▶ [Records for this exercise]
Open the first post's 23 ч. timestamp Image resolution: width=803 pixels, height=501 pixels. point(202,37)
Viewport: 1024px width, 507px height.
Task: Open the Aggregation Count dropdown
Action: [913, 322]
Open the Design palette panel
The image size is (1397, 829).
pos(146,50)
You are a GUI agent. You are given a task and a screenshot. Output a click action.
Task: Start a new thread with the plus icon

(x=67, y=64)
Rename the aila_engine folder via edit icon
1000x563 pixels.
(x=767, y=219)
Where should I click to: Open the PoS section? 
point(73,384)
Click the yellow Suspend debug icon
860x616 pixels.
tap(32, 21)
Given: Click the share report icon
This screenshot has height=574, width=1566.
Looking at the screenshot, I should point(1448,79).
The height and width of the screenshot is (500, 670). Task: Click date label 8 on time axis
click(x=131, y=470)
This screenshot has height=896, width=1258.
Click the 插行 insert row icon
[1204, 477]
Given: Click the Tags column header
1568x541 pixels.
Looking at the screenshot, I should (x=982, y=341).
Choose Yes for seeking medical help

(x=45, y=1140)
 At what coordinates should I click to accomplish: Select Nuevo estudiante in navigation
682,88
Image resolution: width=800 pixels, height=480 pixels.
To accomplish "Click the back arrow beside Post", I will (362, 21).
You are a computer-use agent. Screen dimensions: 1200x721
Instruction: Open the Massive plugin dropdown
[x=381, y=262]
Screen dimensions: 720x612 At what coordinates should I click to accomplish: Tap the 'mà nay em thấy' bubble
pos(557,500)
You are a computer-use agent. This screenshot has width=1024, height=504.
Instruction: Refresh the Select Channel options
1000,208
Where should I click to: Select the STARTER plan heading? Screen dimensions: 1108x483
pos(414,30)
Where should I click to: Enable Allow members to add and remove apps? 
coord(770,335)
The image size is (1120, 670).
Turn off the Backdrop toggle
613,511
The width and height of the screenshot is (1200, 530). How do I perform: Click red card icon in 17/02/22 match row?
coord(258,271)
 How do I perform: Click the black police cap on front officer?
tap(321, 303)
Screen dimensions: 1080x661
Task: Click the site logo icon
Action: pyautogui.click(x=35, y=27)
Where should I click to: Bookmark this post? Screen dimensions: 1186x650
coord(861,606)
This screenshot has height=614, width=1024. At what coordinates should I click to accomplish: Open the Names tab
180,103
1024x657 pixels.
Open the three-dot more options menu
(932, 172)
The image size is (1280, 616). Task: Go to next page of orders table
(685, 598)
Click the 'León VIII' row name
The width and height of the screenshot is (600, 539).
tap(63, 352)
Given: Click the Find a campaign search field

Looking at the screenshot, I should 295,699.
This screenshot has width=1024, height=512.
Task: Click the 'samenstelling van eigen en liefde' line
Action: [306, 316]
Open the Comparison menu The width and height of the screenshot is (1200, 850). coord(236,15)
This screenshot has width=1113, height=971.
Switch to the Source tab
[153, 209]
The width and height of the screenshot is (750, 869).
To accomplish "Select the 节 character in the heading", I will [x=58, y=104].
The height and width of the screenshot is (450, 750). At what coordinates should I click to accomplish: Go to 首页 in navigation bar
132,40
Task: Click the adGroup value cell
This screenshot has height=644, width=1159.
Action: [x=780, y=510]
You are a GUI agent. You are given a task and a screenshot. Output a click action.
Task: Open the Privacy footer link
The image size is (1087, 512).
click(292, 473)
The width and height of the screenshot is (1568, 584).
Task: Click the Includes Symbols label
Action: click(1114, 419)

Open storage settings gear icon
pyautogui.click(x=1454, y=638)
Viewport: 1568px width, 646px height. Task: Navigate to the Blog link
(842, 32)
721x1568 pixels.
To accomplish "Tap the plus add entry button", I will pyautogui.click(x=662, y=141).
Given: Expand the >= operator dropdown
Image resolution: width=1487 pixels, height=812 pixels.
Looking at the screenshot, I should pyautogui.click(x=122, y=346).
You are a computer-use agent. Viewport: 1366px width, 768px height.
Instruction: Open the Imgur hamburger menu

▶ [Goal of the exercise]
From the first line of the records above to the line that contains "Open the Design palette panel", quote each line exactly.

▶ [Solution]
Open the first post's 23 ч. timestamp Image resolution: width=803 pixels, height=501 pixels. point(202,37)
Viewport: 1024px width, 507px height.
Task: Open the Aggregation Count dropdown
Action: [913, 322]
Open the Design palette panel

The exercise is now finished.